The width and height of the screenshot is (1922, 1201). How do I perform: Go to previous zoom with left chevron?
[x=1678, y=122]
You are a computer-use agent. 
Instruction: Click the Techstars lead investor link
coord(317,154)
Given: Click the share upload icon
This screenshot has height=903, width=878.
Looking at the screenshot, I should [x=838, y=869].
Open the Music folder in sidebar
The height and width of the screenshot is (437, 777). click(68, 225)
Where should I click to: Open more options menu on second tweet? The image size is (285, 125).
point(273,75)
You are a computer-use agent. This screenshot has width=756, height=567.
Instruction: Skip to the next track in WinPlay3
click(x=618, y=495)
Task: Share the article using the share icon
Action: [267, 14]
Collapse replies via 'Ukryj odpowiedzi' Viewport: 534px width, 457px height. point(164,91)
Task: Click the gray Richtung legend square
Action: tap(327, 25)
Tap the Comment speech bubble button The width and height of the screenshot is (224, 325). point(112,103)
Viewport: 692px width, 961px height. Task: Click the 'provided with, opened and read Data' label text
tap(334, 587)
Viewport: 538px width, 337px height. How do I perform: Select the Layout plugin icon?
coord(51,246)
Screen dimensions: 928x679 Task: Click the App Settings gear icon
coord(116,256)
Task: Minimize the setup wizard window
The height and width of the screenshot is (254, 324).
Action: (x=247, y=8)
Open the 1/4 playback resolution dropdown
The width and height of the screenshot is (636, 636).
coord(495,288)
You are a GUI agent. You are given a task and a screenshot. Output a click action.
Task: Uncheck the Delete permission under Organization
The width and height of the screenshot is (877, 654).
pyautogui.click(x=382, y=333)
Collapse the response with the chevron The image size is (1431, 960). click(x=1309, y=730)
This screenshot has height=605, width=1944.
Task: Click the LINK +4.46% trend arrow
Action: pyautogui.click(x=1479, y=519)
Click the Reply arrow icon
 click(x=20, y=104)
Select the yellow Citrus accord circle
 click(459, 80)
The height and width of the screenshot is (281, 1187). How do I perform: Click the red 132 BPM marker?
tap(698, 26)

·····

Work request: Type the records out again. Match them exactly.

Response:
The width and height of the screenshot is (1922, 1201). How do I perform: Go to previous zoom with left chevron?
[x=1678, y=122]
You are a computer-use agent. 
Instruction: Click the Techstars lead investor link
coord(317,154)
Given: Click the share upload icon
This screenshot has height=903, width=878.
Looking at the screenshot, I should [x=838, y=869].
Open the Music folder in sidebar
The height and width of the screenshot is (437, 777). click(68, 225)
Where should I click to: Open more options menu on second tweet? The image size is (285, 125).
point(273,75)
You are a computer-use agent. This screenshot has width=756, height=567.
Instruction: Skip to the next track in WinPlay3
click(x=618, y=495)
Task: Share the article using the share icon
Action: [267, 14]
Collapse replies via 'Ukryj odpowiedzi' Viewport: 534px width, 457px height. point(164,91)
Task: Click the gray Richtung legend square
Action: tap(327, 25)
Tap the Comment speech bubble button The width and height of the screenshot is (224, 325). point(112,103)
Viewport: 692px width, 961px height. Task: Click the 'provided with, opened and read Data' label text
tap(334, 587)
Viewport: 538px width, 337px height. How do I perform: Select the Layout plugin icon?
coord(51,246)
Screen dimensions: 928x679 Task: Click the App Settings gear icon
coord(116,256)
Task: Minimize the setup wizard window
The height and width of the screenshot is (254, 324).
Action: (x=247, y=8)
Open the 1/4 playback resolution dropdown
The width and height of the screenshot is (636, 636).
coord(495,288)
You are a GUI agent. You are given a task and a screenshot. Output a click action.
Task: Uncheck the Delete permission under Organization
The width and height of the screenshot is (877, 654).
pyautogui.click(x=382, y=333)
Collapse the response with the chevron The image size is (1431, 960). click(x=1309, y=730)
This screenshot has height=605, width=1944.
Task: Click the LINK +4.46% trend arrow
Action: pyautogui.click(x=1479, y=519)
Click the Reply arrow icon
 click(x=20, y=104)
Select the yellow Citrus accord circle
 click(459, 80)
The height and width of the screenshot is (281, 1187). How do I perform: Click the red 132 BPM marker?
tap(698, 26)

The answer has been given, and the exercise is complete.